DATA SHOWN: Begin

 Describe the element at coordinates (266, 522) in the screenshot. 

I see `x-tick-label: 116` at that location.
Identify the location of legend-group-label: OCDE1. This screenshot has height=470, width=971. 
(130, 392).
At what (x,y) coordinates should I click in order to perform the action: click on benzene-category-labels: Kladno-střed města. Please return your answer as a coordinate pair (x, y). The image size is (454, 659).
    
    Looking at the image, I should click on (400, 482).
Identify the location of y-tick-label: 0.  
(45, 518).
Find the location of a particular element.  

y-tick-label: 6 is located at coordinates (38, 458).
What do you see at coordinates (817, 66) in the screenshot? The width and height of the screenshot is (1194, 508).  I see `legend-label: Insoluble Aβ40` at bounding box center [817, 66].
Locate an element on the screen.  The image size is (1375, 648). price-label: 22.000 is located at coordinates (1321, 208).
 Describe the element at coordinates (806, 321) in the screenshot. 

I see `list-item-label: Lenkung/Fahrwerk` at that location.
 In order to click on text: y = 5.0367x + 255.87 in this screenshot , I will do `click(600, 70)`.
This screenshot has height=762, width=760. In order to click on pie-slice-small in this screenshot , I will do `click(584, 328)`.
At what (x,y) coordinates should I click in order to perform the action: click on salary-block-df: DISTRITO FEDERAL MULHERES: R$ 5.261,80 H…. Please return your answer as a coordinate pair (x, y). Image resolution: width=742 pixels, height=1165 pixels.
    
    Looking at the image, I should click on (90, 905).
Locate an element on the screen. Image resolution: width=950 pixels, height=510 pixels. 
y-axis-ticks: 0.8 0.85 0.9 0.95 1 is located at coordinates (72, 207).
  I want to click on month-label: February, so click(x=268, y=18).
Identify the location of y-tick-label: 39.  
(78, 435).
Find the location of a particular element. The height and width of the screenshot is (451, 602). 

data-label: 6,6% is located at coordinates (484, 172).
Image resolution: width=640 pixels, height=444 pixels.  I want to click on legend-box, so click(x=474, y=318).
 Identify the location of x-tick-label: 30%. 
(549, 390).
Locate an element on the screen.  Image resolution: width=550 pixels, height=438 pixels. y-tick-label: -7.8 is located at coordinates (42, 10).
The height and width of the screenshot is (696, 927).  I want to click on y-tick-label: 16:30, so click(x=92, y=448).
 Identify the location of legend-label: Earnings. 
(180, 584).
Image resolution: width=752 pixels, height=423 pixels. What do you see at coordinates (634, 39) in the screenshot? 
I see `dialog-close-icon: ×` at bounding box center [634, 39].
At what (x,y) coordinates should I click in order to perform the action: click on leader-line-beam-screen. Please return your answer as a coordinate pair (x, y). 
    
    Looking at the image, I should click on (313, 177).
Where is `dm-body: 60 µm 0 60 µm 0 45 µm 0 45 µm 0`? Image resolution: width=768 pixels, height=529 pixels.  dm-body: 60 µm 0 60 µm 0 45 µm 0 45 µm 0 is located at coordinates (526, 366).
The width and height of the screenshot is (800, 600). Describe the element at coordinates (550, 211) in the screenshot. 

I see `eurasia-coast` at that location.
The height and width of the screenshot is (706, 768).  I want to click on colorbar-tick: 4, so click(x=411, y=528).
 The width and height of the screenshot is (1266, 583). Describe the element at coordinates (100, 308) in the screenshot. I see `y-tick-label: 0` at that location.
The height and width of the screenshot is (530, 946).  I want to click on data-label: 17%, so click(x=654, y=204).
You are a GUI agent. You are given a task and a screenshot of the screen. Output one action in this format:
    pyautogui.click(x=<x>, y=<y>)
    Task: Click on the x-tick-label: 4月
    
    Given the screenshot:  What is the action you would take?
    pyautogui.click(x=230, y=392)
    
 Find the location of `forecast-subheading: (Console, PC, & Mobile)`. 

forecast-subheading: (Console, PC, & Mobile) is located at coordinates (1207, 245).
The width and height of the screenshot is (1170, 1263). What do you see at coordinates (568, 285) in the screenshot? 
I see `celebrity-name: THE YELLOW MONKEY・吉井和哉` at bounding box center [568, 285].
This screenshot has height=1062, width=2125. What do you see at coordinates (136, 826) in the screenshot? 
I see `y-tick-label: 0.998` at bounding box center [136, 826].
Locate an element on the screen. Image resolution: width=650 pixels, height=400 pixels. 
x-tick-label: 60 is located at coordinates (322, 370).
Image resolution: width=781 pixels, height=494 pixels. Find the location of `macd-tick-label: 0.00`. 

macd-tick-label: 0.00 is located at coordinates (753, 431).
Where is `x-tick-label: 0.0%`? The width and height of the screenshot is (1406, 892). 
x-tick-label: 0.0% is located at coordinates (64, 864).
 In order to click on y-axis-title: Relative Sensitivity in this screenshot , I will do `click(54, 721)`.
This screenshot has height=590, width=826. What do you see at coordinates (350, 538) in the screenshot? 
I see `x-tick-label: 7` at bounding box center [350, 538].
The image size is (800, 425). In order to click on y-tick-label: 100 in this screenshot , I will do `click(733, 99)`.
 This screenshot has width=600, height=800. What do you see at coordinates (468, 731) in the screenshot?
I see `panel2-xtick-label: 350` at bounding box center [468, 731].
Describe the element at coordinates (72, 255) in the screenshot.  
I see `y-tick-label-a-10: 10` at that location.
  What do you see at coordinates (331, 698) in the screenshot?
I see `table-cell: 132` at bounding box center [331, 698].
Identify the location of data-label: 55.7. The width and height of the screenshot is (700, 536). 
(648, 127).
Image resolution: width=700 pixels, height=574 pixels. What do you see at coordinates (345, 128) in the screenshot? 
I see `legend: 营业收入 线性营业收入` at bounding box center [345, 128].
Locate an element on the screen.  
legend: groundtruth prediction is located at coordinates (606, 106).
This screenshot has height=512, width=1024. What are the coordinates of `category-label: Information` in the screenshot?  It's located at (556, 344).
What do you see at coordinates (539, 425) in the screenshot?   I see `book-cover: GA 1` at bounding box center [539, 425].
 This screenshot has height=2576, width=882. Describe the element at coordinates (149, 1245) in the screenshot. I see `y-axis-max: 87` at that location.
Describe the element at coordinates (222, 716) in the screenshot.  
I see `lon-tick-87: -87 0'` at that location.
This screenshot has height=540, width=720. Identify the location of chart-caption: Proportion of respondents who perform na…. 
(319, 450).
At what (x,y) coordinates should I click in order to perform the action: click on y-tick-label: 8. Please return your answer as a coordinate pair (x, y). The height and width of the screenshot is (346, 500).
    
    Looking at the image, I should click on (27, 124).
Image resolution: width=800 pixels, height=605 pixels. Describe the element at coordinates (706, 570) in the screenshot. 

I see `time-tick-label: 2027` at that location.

DATA SHOWN: End

WORK ITEM – Reproduce all of the lines above verbatim, preserving their order, wording, spacing, and line breaks.

OUTPUT OF THE TASK –
 Describe the element at coordinates (266, 522) in the screenshot. 

I see `x-tick-label: 116` at that location.
Identify the location of legend-group-label: OCDE1. This screenshot has height=470, width=971. 
(130, 392).
At what (x,y) coordinates should I click in order to perform the action: click on benzene-category-labels: Kladno-střed města. Please return your answer as a coordinate pair (x, y). The image size is (454, 659).
    
    Looking at the image, I should click on (400, 482).
Identify the location of y-tick-label: 0.  
(45, 518).
Find the location of a particular element.  

y-tick-label: 6 is located at coordinates (38, 458).
What do you see at coordinates (817, 66) in the screenshot? The width and height of the screenshot is (1194, 508).  I see `legend-label: Insoluble Aβ40` at bounding box center [817, 66].
Locate an element on the screen.  The image size is (1375, 648). price-label: 22.000 is located at coordinates (1321, 208).
 Describe the element at coordinates (806, 321) in the screenshot. 

I see `list-item-label: Lenkung/Fahrwerk` at that location.
 In order to click on text: y = 5.0367x + 255.87 in this screenshot , I will do `click(600, 70)`.
This screenshot has height=762, width=760. In order to click on pie-slice-small in this screenshot , I will do `click(584, 328)`.
At what (x,y) coordinates should I click in order to perform the action: click on salary-block-df: DISTRITO FEDERAL MULHERES: R$ 5.261,80 H…. Please return your answer as a coordinate pair (x, y). Image resolution: width=742 pixels, height=1165 pixels.
    
    Looking at the image, I should click on (90, 905).
Locate an element on the screen. Image resolution: width=950 pixels, height=510 pixels. 
y-axis-ticks: 0.8 0.85 0.9 0.95 1 is located at coordinates (72, 207).
  I want to click on month-label: February, so click(x=268, y=18).
Identify the location of y-tick-label: 39.  
(78, 435).
Find the location of a particular element. The height and width of the screenshot is (451, 602). 

data-label: 6,6% is located at coordinates (484, 172).
Image resolution: width=640 pixels, height=444 pixels.  I want to click on legend-box, so click(x=474, y=318).
 Identify the location of x-tick-label: 30%. 
(549, 390).
Locate an element on the screen.  Image resolution: width=550 pixels, height=438 pixels. y-tick-label: -7.8 is located at coordinates (42, 10).
The height and width of the screenshot is (696, 927).  I want to click on y-tick-label: 16:30, so click(x=92, y=448).
 Identify the location of legend-label: Earnings. 
(180, 584).
Image resolution: width=752 pixels, height=423 pixels. What do you see at coordinates (634, 39) in the screenshot? 
I see `dialog-close-icon: ×` at bounding box center [634, 39].
At what (x,y) coordinates should I click in order to perform the action: click on leader-line-beam-screen. Please return your answer as a coordinate pair (x, y). 
    
    Looking at the image, I should click on (313, 177).
Where is `dm-body: 60 µm 0 60 µm 0 45 µm 0 45 µm 0`? Image resolution: width=768 pixels, height=529 pixels.  dm-body: 60 µm 0 60 µm 0 45 µm 0 45 µm 0 is located at coordinates (526, 366).
The width and height of the screenshot is (800, 600). Describe the element at coordinates (550, 211) in the screenshot. 

I see `eurasia-coast` at that location.
The height and width of the screenshot is (706, 768).  I want to click on colorbar-tick: 4, so click(x=411, y=528).
 The width and height of the screenshot is (1266, 583). Describe the element at coordinates (100, 308) in the screenshot. I see `y-tick-label: 0` at that location.
The height and width of the screenshot is (530, 946).  I want to click on data-label: 17%, so click(x=654, y=204).
You are a GUI agent. You are given a task and a screenshot of the screen. Output one action in this format:
    pyautogui.click(x=<x>, y=<y>)
    Task: Click on the x-tick-label: 4月
    
    Given the screenshot:  What is the action you would take?
    pyautogui.click(x=230, y=392)
    
 Find the location of `forecast-subheading: (Console, PC, & Mobile)`. 

forecast-subheading: (Console, PC, & Mobile) is located at coordinates (1207, 245).
The width and height of the screenshot is (1170, 1263). What do you see at coordinates (568, 285) in the screenshot? 
I see `celebrity-name: THE YELLOW MONKEY・吉井和哉` at bounding box center [568, 285].
This screenshot has height=1062, width=2125. What do you see at coordinates (136, 826) in the screenshot? 
I see `y-tick-label: 0.998` at bounding box center [136, 826].
Locate an element on the screen. Image resolution: width=650 pixels, height=400 pixels. 
x-tick-label: 60 is located at coordinates (322, 370).
Image resolution: width=781 pixels, height=494 pixels. Find the location of `macd-tick-label: 0.00`. 

macd-tick-label: 0.00 is located at coordinates (753, 431).
Where is `x-tick-label: 0.0%`? The width and height of the screenshot is (1406, 892). 
x-tick-label: 0.0% is located at coordinates (64, 864).
 In order to click on y-axis-title: Relative Sensitivity in this screenshot , I will do `click(54, 721)`.
This screenshot has height=590, width=826. What do you see at coordinates (350, 538) in the screenshot? 
I see `x-tick-label: 7` at bounding box center [350, 538].
The image size is (800, 425). In order to click on y-tick-label: 100 in this screenshot , I will do `click(733, 99)`.
 This screenshot has width=600, height=800. What do you see at coordinates (468, 731) in the screenshot?
I see `panel2-xtick-label: 350` at bounding box center [468, 731].
Describe the element at coordinates (72, 255) in the screenshot.  
I see `y-tick-label-a-10: 10` at that location.
  What do you see at coordinates (331, 698) in the screenshot?
I see `table-cell: 132` at bounding box center [331, 698].
Identify the location of data-label: 55.7. The width and height of the screenshot is (700, 536). 
(648, 127).
Image resolution: width=700 pixels, height=574 pixels. What do you see at coordinates (345, 128) in the screenshot? 
I see `legend: 营业收入 线性营业收入` at bounding box center [345, 128].
Locate an element on the screen.  
legend: groundtruth prediction is located at coordinates (606, 106).
This screenshot has height=512, width=1024. What are the coordinates of `category-label: Information` in the screenshot?  It's located at (556, 344).
What do you see at coordinates (539, 425) in the screenshot?   I see `book-cover: GA 1` at bounding box center [539, 425].
 This screenshot has height=2576, width=882. Describe the element at coordinates (149, 1245) in the screenshot. I see `y-axis-max: 87` at that location.
Describe the element at coordinates (222, 716) in the screenshot.  
I see `lon-tick-87: -87 0'` at that location.
This screenshot has height=540, width=720. Identify the location of chart-caption: Proportion of respondents who perform na…. 
(319, 450).
At what (x,y) coordinates should I click in order to perform the action: click on y-tick-label: 8. Please return your answer as a coordinate pair (x, y). The height and width of the screenshot is (346, 500).
    
    Looking at the image, I should click on (27, 124).
Image resolution: width=800 pixels, height=605 pixels. Describe the element at coordinates (706, 570) in the screenshot. 

I see `time-tick-label: 2027` at that location.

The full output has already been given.